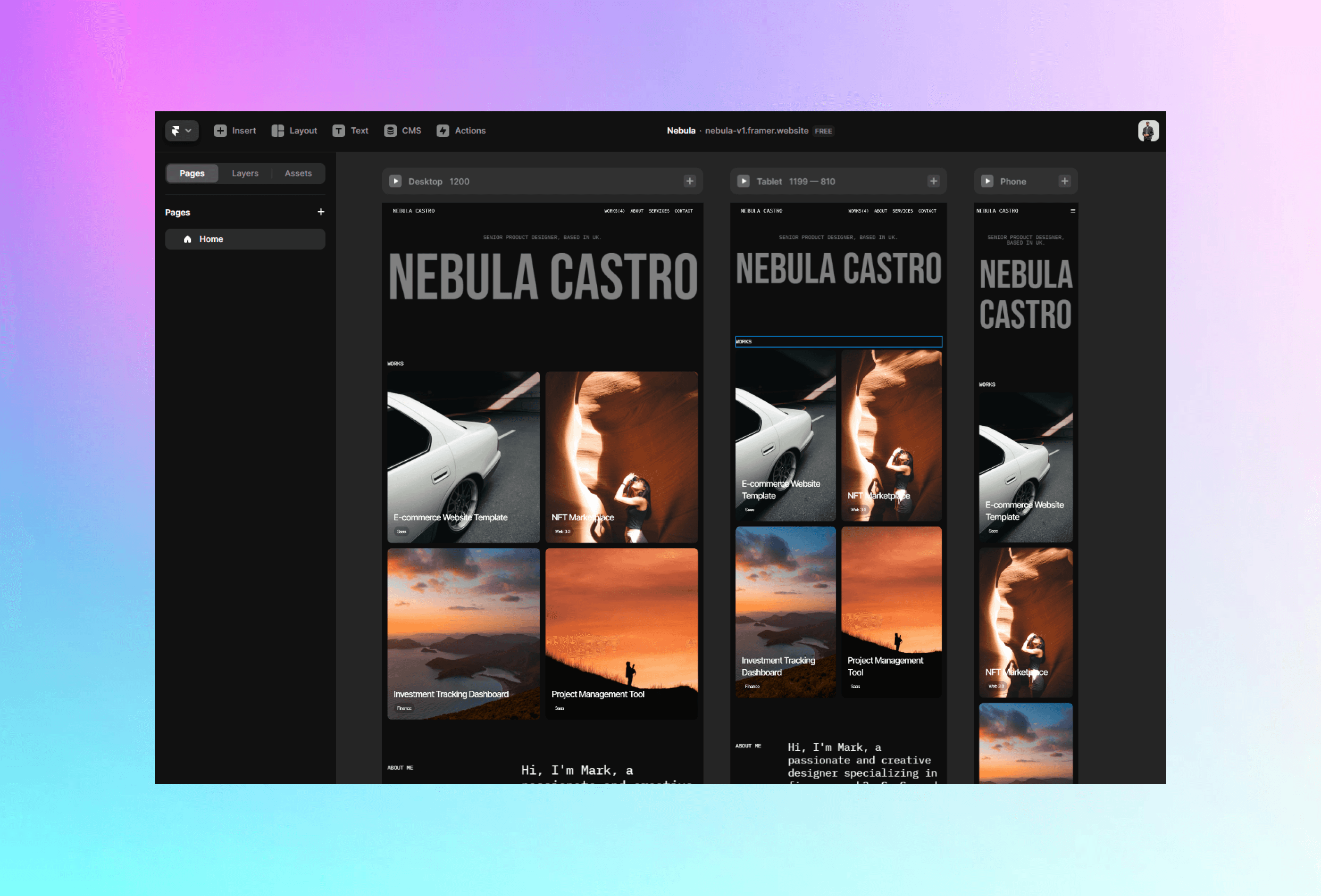
Task: Preview the Tablet breakpoint
Action: 744,181
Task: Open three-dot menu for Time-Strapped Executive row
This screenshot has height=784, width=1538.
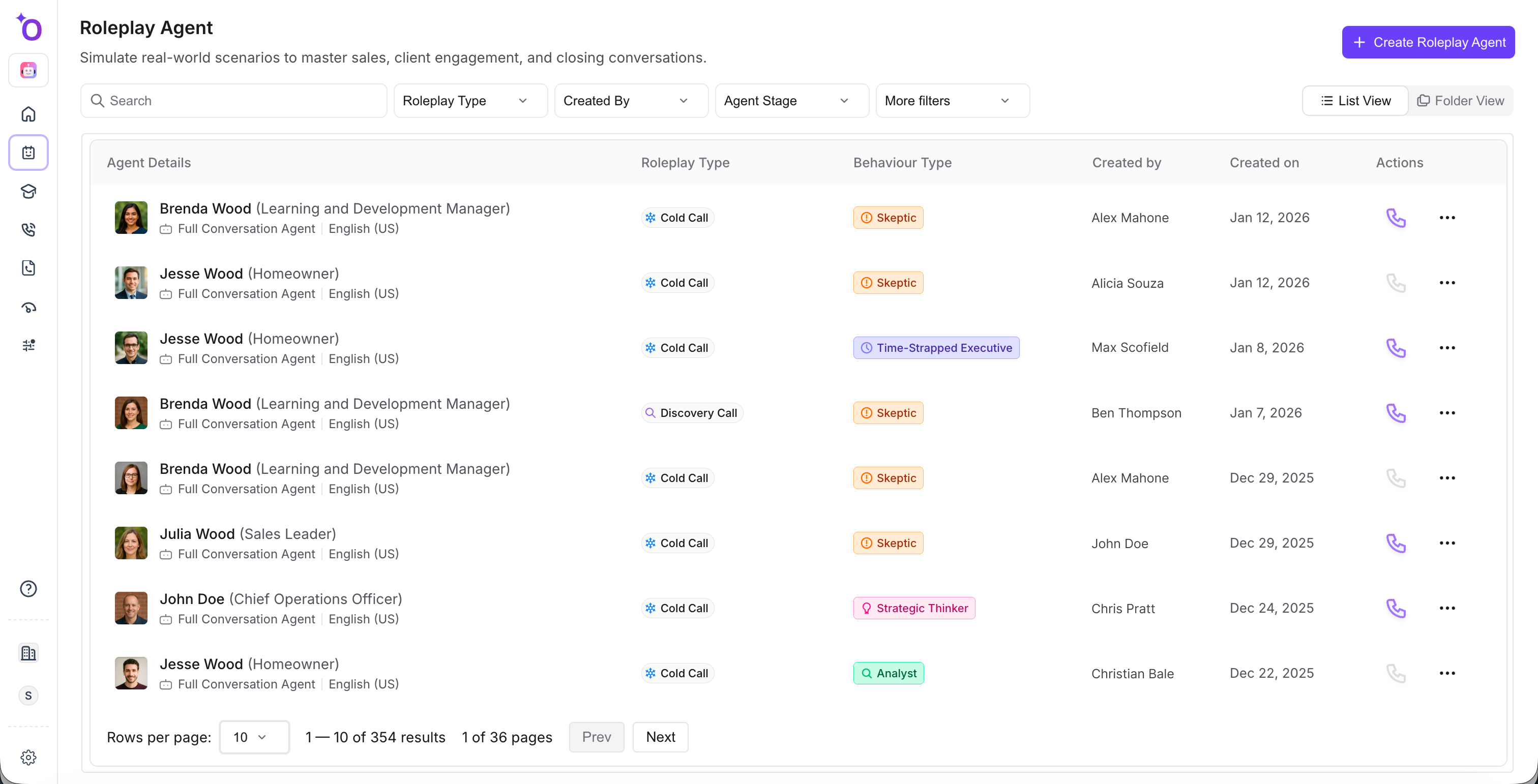Action: coord(1446,348)
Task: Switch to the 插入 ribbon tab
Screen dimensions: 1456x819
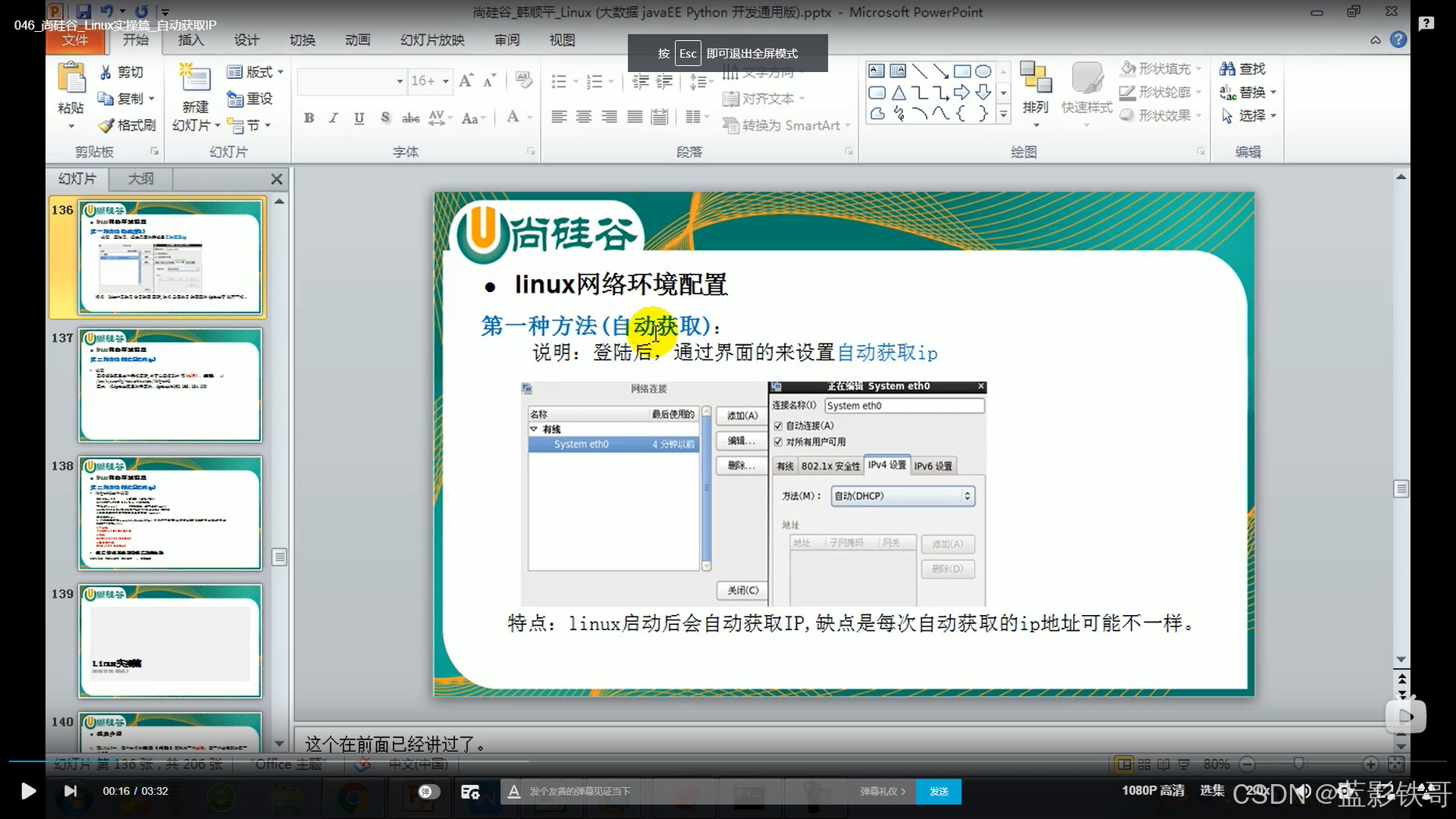Action: click(190, 40)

══════

**Task to carry out**
Please copy the lines exactly, beginning at the one containing "Task: Open three-dot" and ending at the last line of the records above, both included, with the pictures left out.

**Output**
Task: Open three-dot menu for Time-Strapped Executive row
This screenshot has height=784, width=1538.
Action: coord(1446,348)
Task: Switch to the 插入 ribbon tab
Screen dimensions: 1456x819
Action: click(190, 40)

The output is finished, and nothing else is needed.